TOTAL EXPERT TRUST CENTER
with Best-in-Class Data Security
Total Expert is committed to flawless data security. We deploy best-in-class technologies and processes to safeguard all of your information, whether it’s in transit, in use or at rest.
Our security approach
Our approach to security is informed heavily by the NIST Cybersecurity Framework, AWS Well-Architected Framework and other relevant and widely recognized industry standards. In addition, Total Expert is American Institute of CPAs (AICPA) SOC2 compliant, which means the design and operating effectiveness of our controls meet rigorous standards.
While our platform offers exceptional data security, those controls do not create friction for authorized users. Total Expert can leverage your single sign-on (SSO) provider to enforce enterprise-specific policies. This includes offering SSO capabilities that greatly simplify the login process for your users, while providing the additional security of multi-factor authentication (MFA). These identity systems allow you to not only control access to your data, but also manage precise privileges. You can be confident users are only given the access they need to do the task at hand.
Continuous monitoring of authorized sessions
We leverage adaptive authentication technologies to ensure the identity of authorized users. This includes key security considerations, like device reputation, user location, IP address and user behavior.
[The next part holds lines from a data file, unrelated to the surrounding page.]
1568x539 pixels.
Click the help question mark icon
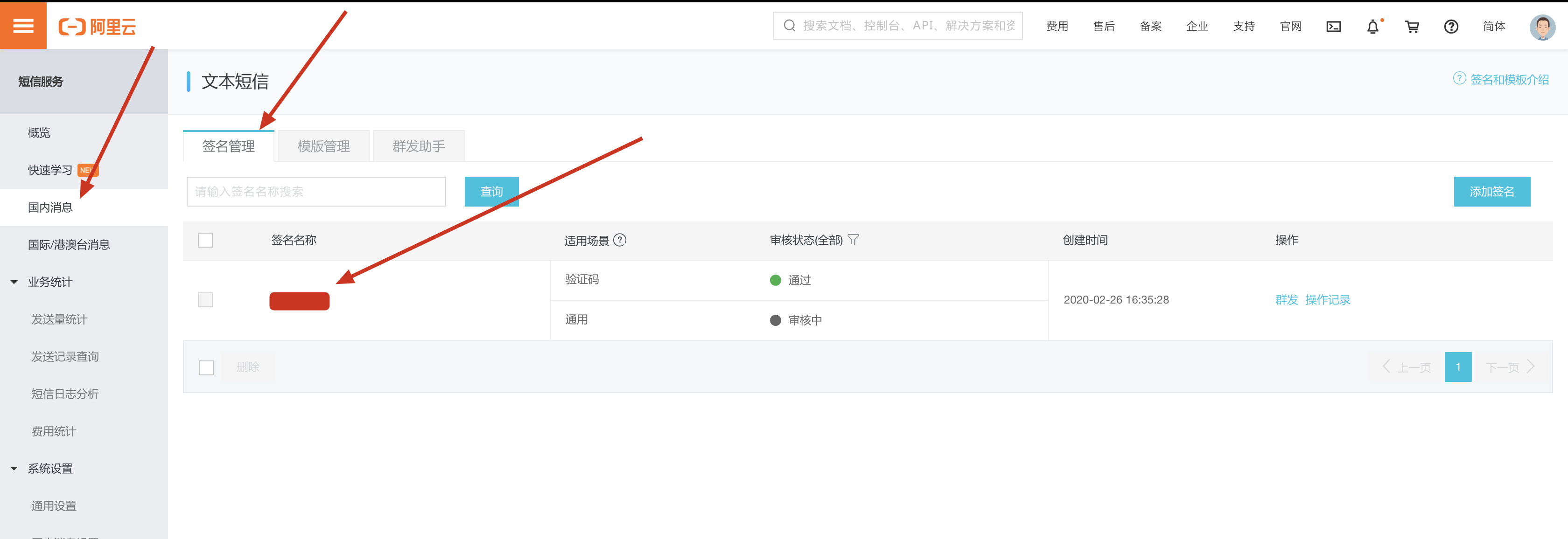[x=1451, y=27]
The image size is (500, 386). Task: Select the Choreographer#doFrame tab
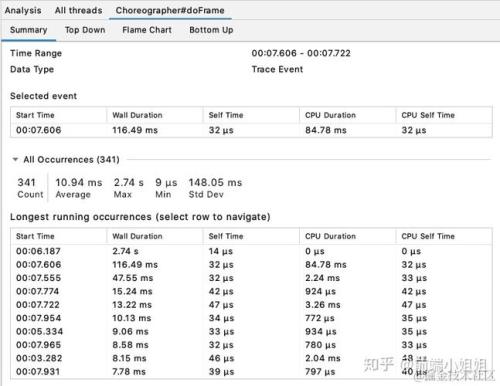(x=170, y=10)
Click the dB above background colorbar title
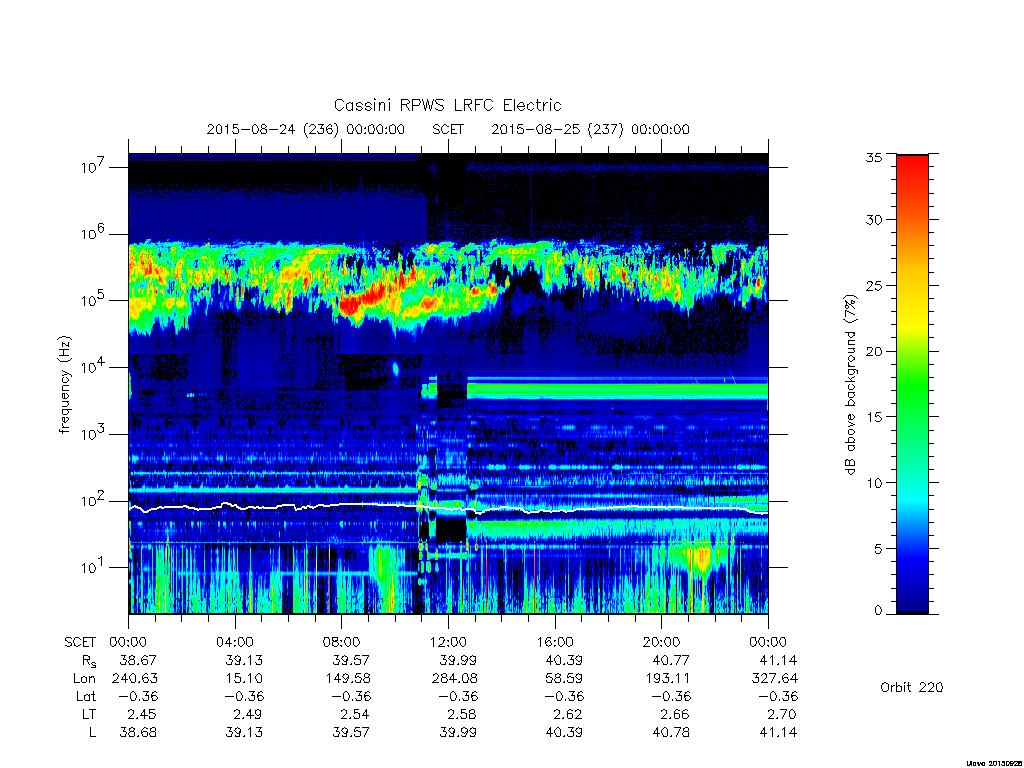Viewport: 1024px width, 768px height. [x=850, y=385]
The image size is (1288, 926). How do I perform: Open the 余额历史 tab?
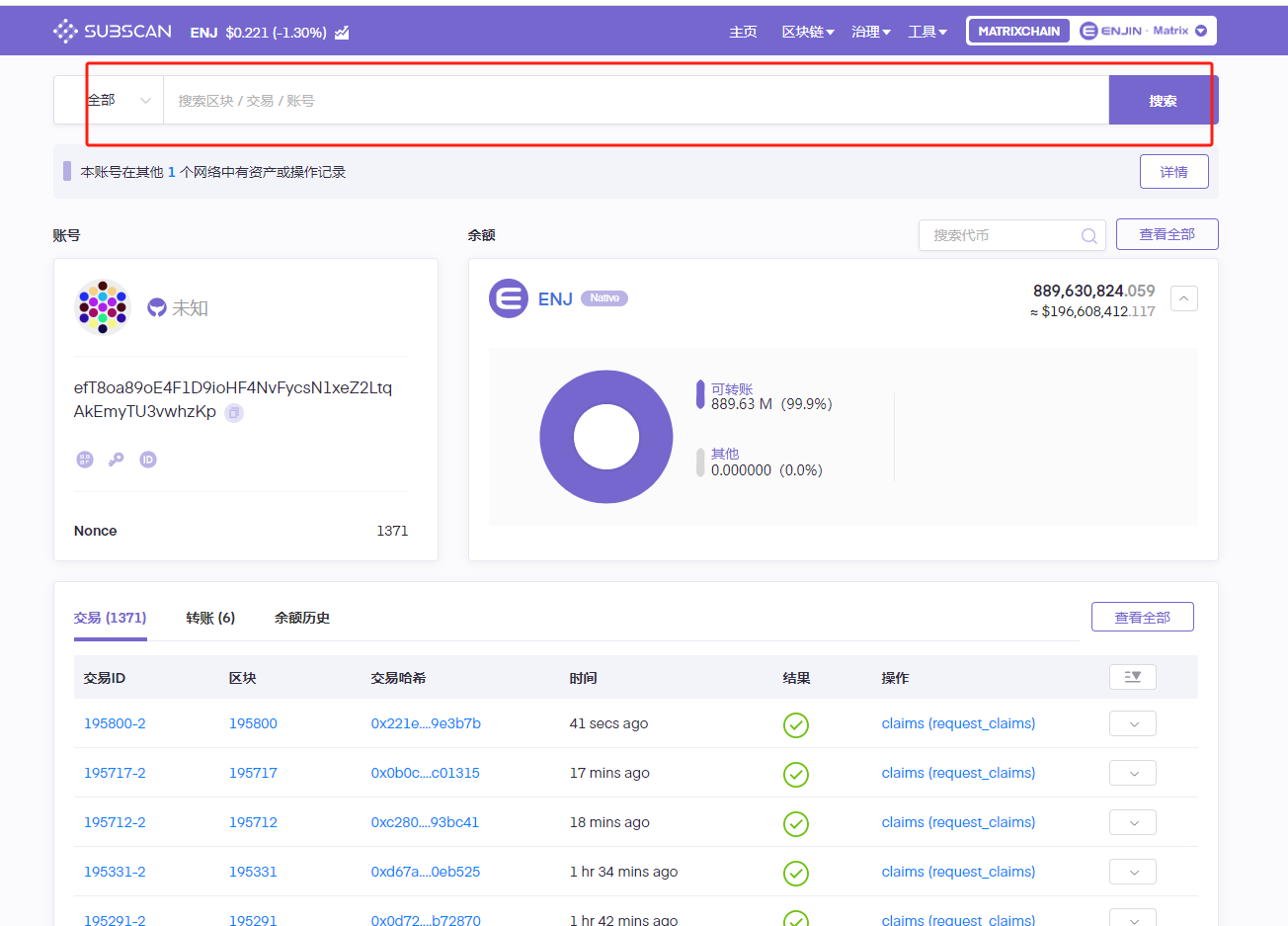pyautogui.click(x=302, y=618)
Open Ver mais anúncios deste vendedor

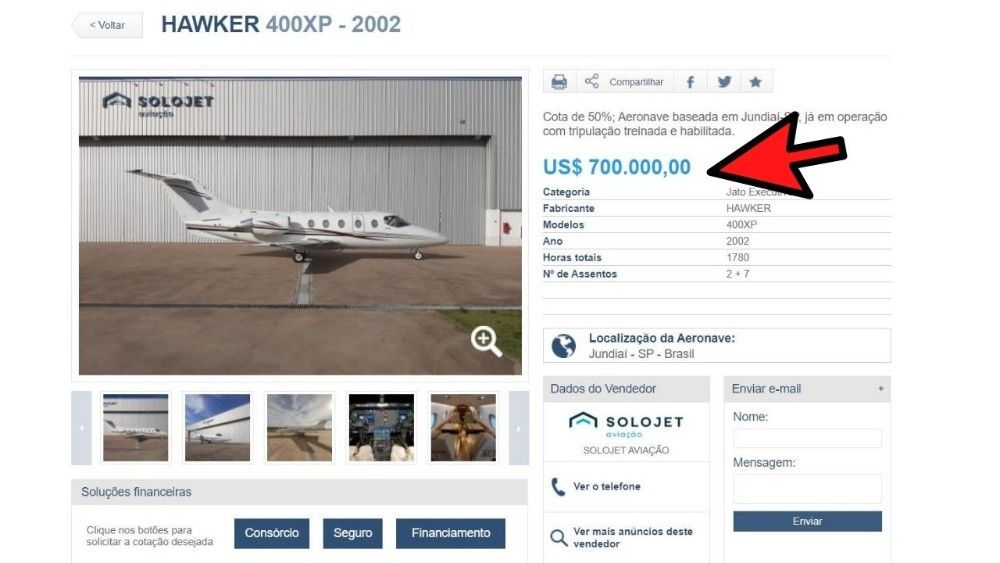click(x=633, y=537)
We also monitor every session to make sure users only access data that matches their privileges — and to ensure sessions aren’t hijacked via man-in-the-middle attacks.
Shared responsibility model
Total Expert provides you with the tools and support you need to ensure that all of your users engage in appropriate and compliant use of our platform. As a customer, you have everything you need to coach users and ensure they are protecting customer data in your day-to-day operations. Total Expert and its technology partners assume full responsibility for the security of the platform itself. This Shared Responsibility model is built on best practices refined over years of deployment.
Beyond digital: strong physical security
Total Expert partners with Amazon Web Services (AWS) as our infrastructure provider. This means your data is hosted in U.S.-based data centers that feature 24/7 physical security. These data centers are protected with best-in-class security systems that carry SOC2 and ISO certifications. Physical protection of your data is every bit as strong as our virtual safeguards.
We use automated auditing tools to track precisely who accesses your data, when it’s accessed and when it’s updated. Our audit trails also show which automated processes are acting on your data. In addition to providing you with control and visibility, these audit trails help simplify compliance processes.
TCPA and CAN-SPAM
Email and text (SMS) are staples in most marketing programs. While they’re convenient, they’re fraught with compliance risks. Total Expert’s email and texting systems feature automated workflows for approvals, reporting and auditing, so you know messages are reaching people in the ways they approve.
Staying Compliant with the CCPA
Total Expert is an approved service provider under the California Consumer Privacy Act (CCPA). We process personal information only on behalf of our customers, pursuant to written contracts. Those contracts, which are already in place, permit Total Expert to process our customers’ data only for the purpose of providing our services. While we process personal information transmitted through our network, we never sell that information to third parties.